Kathleen Ford, candidate for mayor, St. Petersburg
New energy standards may be hard on Florida | June 30
Future is with solar
The world's largest and first solar boat to circumnavigate the globe is from Germany, a country with very little oceanfront access. Meanwhile in Florida, the nation's most nautical state, inland trains powered by fossil fuels continue taking center stage in so-called enviro-friendly transportation discussions.
Germany has indigenous coal and relatively scarce year-round sunshine, while Florida has no coal and abundant sunshine. Why aren't we developing solar vessels here? No wonder the German Planet Solar boat is moored in Boston right now. There must be a lot of solar and alternative energy research occurring in the progressive collegiate community in Massachusetts.
Perhaps this could be a focus of the new Florida Polytechnic in Lakeland, in conjunction with waterfront USF St. Petersburg. Who knows, we could have a totally solar public ferry servicing our bay if this were to happen.
Rand Moorhead, St. Petersburg
Longest wait to vote: Hispanics, study says June 29
Don't make it about race
The headline and most of this article seem to point to some form of discrimination, until you've read more than 10 paragraphs and get to the parts about "poorly trained poll workers" and "ill-prepared precincts," and one of the experts from MIT states "the places where minority voters vote tend to have long lines. In those places, even white voters have long lines."
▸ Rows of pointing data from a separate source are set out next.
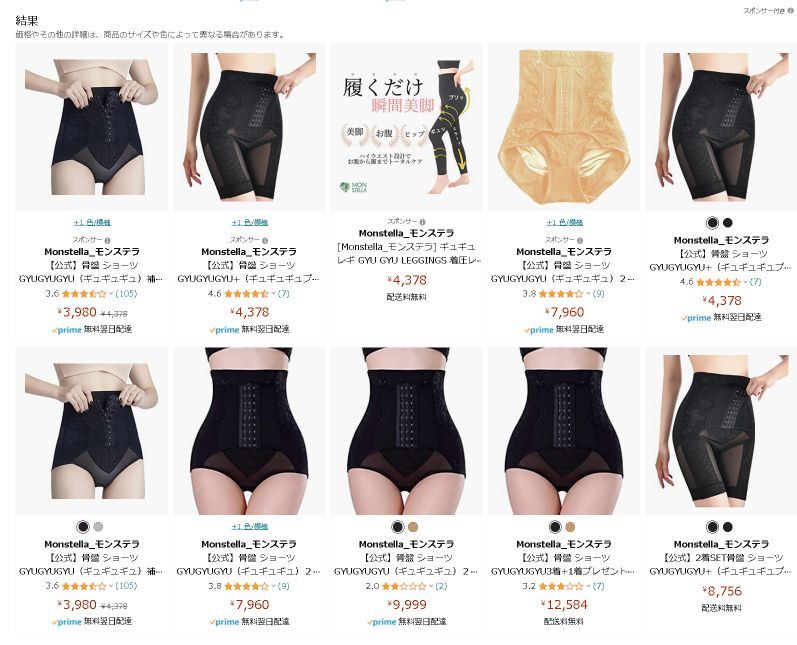The image size is (797, 645).
Task: Pick gray color swatch on bottom-left product
Action: (x=98, y=527)
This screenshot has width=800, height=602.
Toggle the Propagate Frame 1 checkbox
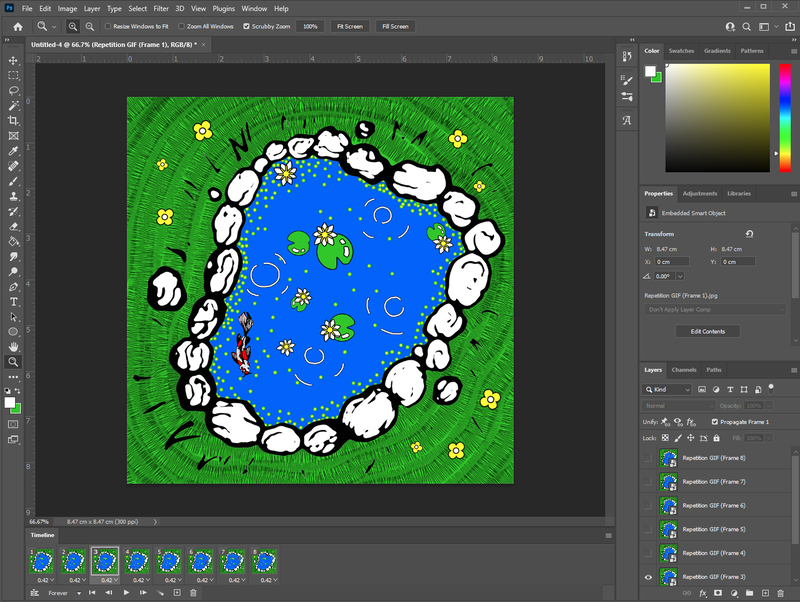pyautogui.click(x=714, y=422)
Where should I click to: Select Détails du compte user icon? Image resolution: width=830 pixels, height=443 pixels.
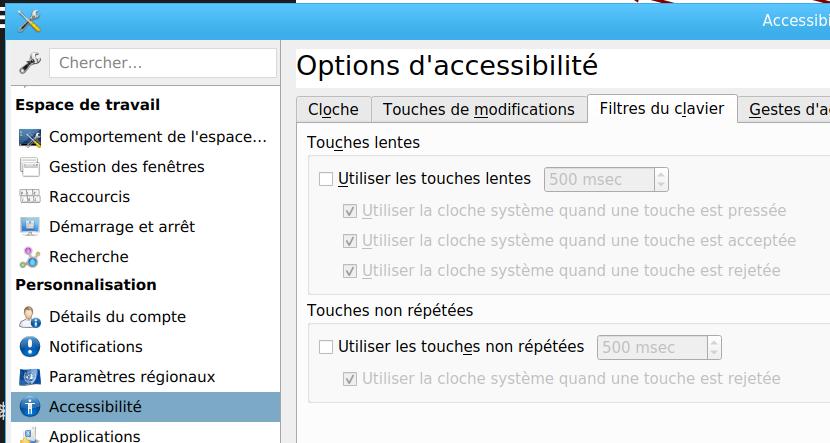coord(30,317)
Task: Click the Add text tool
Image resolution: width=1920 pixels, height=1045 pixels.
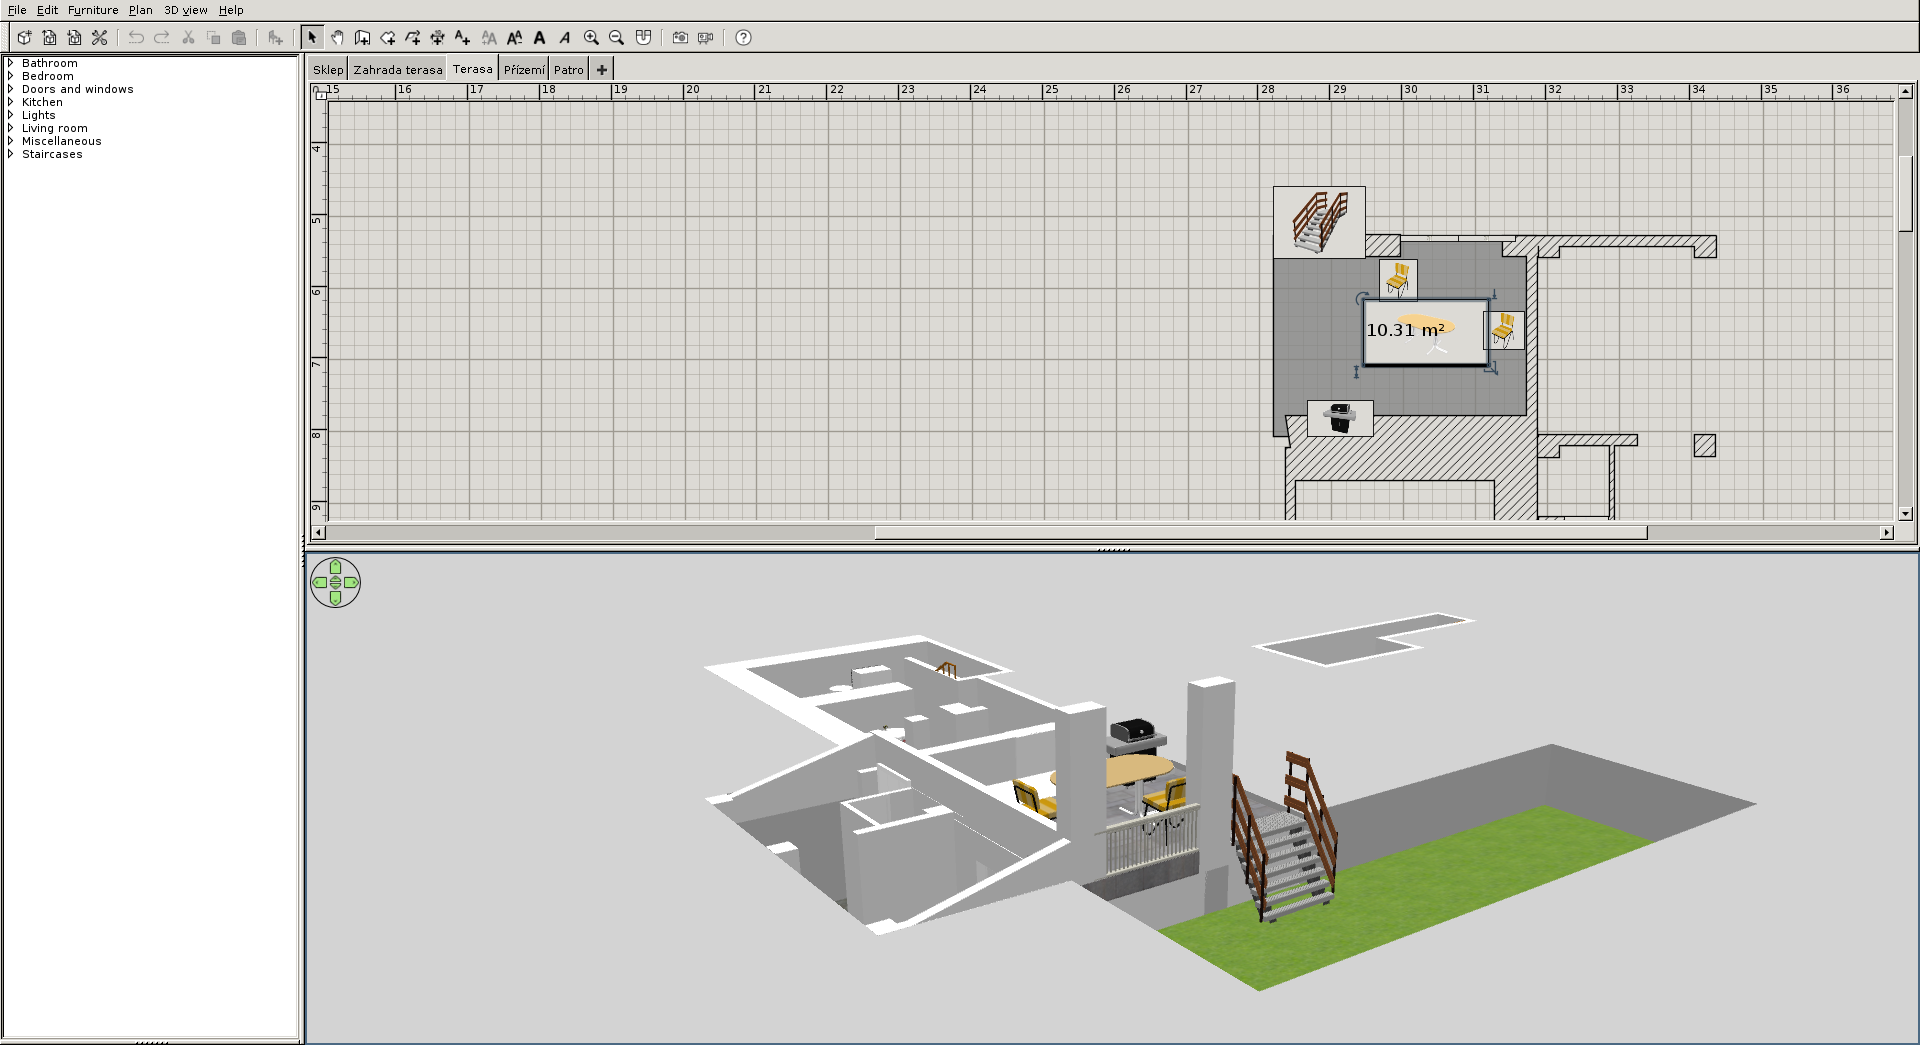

So, let's train the poll workers and better prepare the precincts, and not try to make this, like everything else these days, into some kind of racial issue.
Peter Ford, St. Petersburg
Deen loses Sears and Kmart | June 28
Would someone please explain the double standard being applied to Paula Deen and Alec Baldwin? I'm not a fan of either of them: Deen, because I hate to cook and am incredibly bad at it; Baldwin, because he's seriously annoying with a big ego and an obvious anger management problem.
Deen admits that she used a racial slur years ago. Her entire business crumbles and she is vilified. Baldwin, on the day after the Defense of Marriage Act is struck down, tweets a vicious homophobic rant against a British reporter. The result: dead silence from sponsors, networks, the LGBT community and the media.
Why are we destroying one person and giving the other a pass?
Carol Williams, Riverview
If Arizona, why not us? | July 1
My answer to the question of why Florida does not follow Republican-controlled Arizona in the Medicaid expansion under Obamacare is simple: ambition. Both Gov. Rick Scott and Florida House Speaker Will Weatherford are very ambitious men. And they are playing politics with the uninsured in Florida, as well as the Florida economy, to keep in lockstep with the tea party.